I have been meaning to buy one for years... lol


----------



## Montoya1 (May 14, 2004)

Thats the puppy.


----------



## Jerzferno (Aug 19, 2007)

Thats pretty sweet. Do you use it?


----------



## 1976Cordoba (Sep 20, 2000)

Is the sticker $8?

:lol:


----------



## Grandcheapskate (Jan 5, 2006)

noddaz said:


> This one?
> 
> http://www.parts-express.com/pe/showdetl.cfm?Partnumber=120-536
> 
> I have been meaning to buy one for years... lol


 Does anyone know if this unit uses full rectification? Great price if you only need one or two. You would need at least two (per lane?) if you wanted to run anything at 18 volts.

Great alternative if you don't need too many and it is fully rectified.

Joe


----------



## Montoya1 (May 14, 2004)

Jerzferno said:


> Thats pretty sweet. Do you use it?


We use regulated 1200mA units that can be set at 18, 15, 12 or 9V. They cost a tenner.

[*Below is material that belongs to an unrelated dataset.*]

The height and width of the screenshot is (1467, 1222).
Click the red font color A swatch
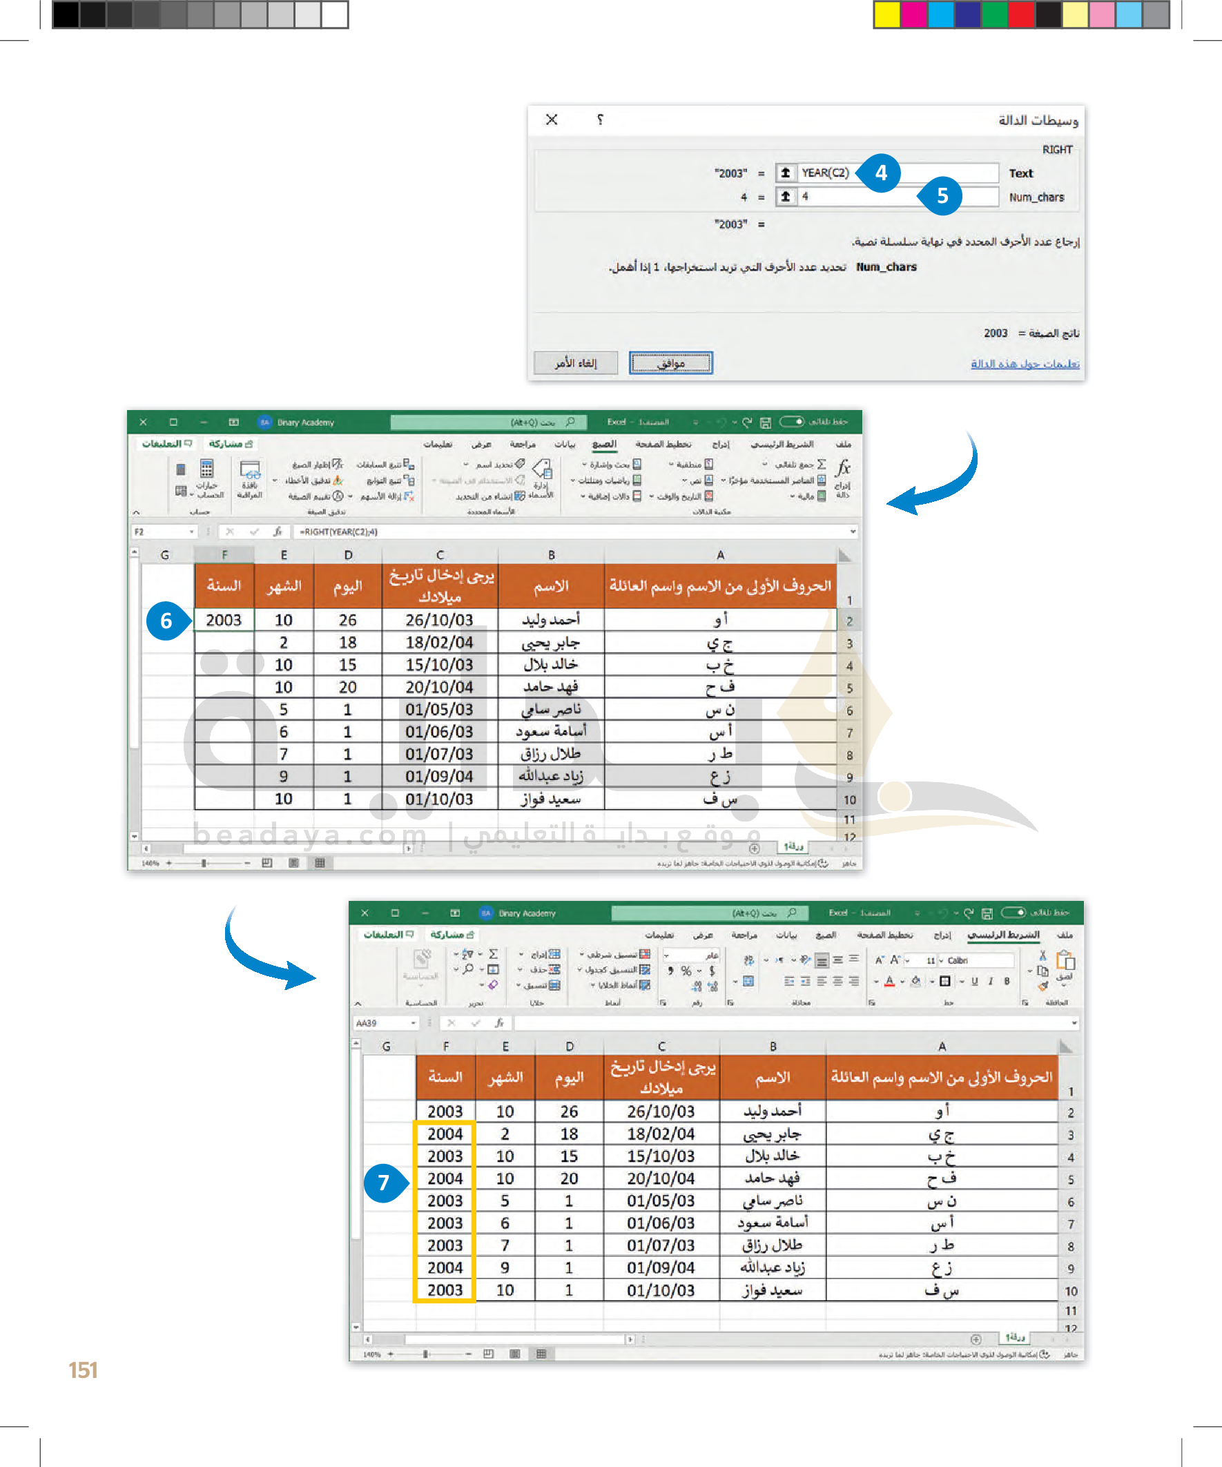(x=889, y=981)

The $8 markup the BSRT add is pretty reasonable, but in threads like this I think it best to truly help people. I will assume MartyB did not know about the unstickered version. It is rather like knowing to buy 'Wizzard' slip-ons from Penn Valley Hobbies, and save a few cents per tire.


----------



## Jerzferno (Aug 19, 2007)

Ordered afew more small items from Harbor Frieght. My shippment arrived Friday with the exception of the back ordered router control. LOL I keep ya posted DSLOT.


----------



## Dslot (Sep 2, 2007)

Jerzferno said:


> Ordered afew more small items from Harbor Frieght. My shippment arrived Friday with the exception of the back ordered router control. LOL I keep ya posted DSLOT.


Aaaaargh!
The suspense is killing me. I'll probably be in Austin Thursday. Maybe the local store will have one. I guess I could always return it if it was unsuitable.

Thanks, Jerz.

-- D


----------